__FRAGMENT DOKUMENTU__.
U nas równie fatalnie za oknem, ciemno, mokro i żyć się nie chce

Szykuje się weekend w domu zatem ze znudzonym mężem i wściekłym dzieckiem

A dziecko przejawia coraz silniej cechy odziedziczone po matce....wczoraj pani w żłobku pytała R, czy Flo w domu też taka zlośliwa - podobno sama spać nie chciawszy, skakała po innych dzieciach, żeby też nie zasnęły

:-) Cóż, po nas też czasem skacze, ale się nie przejmujemy aż tak
Izabelka, u nas też katar do końca nie przeszedł, niby było lepiej, ale w żłobku wszystkie dzieci zakatarzone to i Flo przejsć nie chce:-( Ja daję napój z miodu i cytryny na wzmocnienie i krople do nosa profilaktycznie...ale zdaje mi się, że to jednak lekko alergiczne jest - może Wercia też ma jakąś alergię i stąd niemożność wyzdrowienia? A i uodparniający podobno jest miód z mniszka lekarskiego - teraz już za późno na robienie (chyba, że u Was na północy jeszcze kwitnie;-)), ale można w zielarskich sklepach dostać.
Madzia, u nas generalnie w mieszkaniu jest 22 albo i więcej stopni, bo jak tylko slońce zaświeci to mieszkanie się nagrzewa...aż za bardzo

Ale jak slońca nei ma, to też spada do 18-19 i wtedy przed kąpielą włączamy ogrzewanie.

__DOSTARCZONE DANE__.

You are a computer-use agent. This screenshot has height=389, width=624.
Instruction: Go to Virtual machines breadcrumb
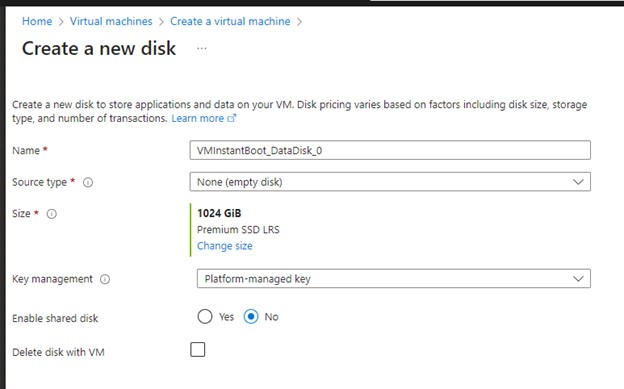coord(111,21)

__ZADANIA__.
1 - Proszę wymienić wszystkie imiona i inicjały osób, które pojawiają się we wpisie o pogodzie i katarze.
2 - Proszę przepisać fragment wpisu między słowami "Madzia, u nas" a "kąpielą włączamy ogrzewanie.", włącznie z nimi, zamieniając "ogrzewanie" na "grzejniki".
3 - Proszę odpowiedzieć na poniższe pytania dotyczące wpisu o pogodzie i katarze.
(a) O co pani w żłobku pytała R?
(b) Jaki miód ma podobno działanie uodparniające?
(c) Ile stopni zwykle jest w mieszkaniu, gdy zaświeci słońce?
Powyższe wiersze danych stanowią materiał odrębny od wpisu.

__ODPOWIEDZI__.
1 - Flo, R, Izabelka, Wercia, Madzia

2 -
Madzia, u nas generalnie w mieszkaniu jest 22 albo i więcej stopni, bo jak tylko slońce zaświeci to mieszkanie się nagrzewa...aż za bardzo

Ale jak slońca nei ma, to też spada do 18-19 i wtedy przed kąpielą włączamy grzejniki.

3 -
(a) Czy Flo w domu też jest taka złośliwa.
(b) Miód z mniszka lekarskiego.
(c) 22 stopnie albo więcej.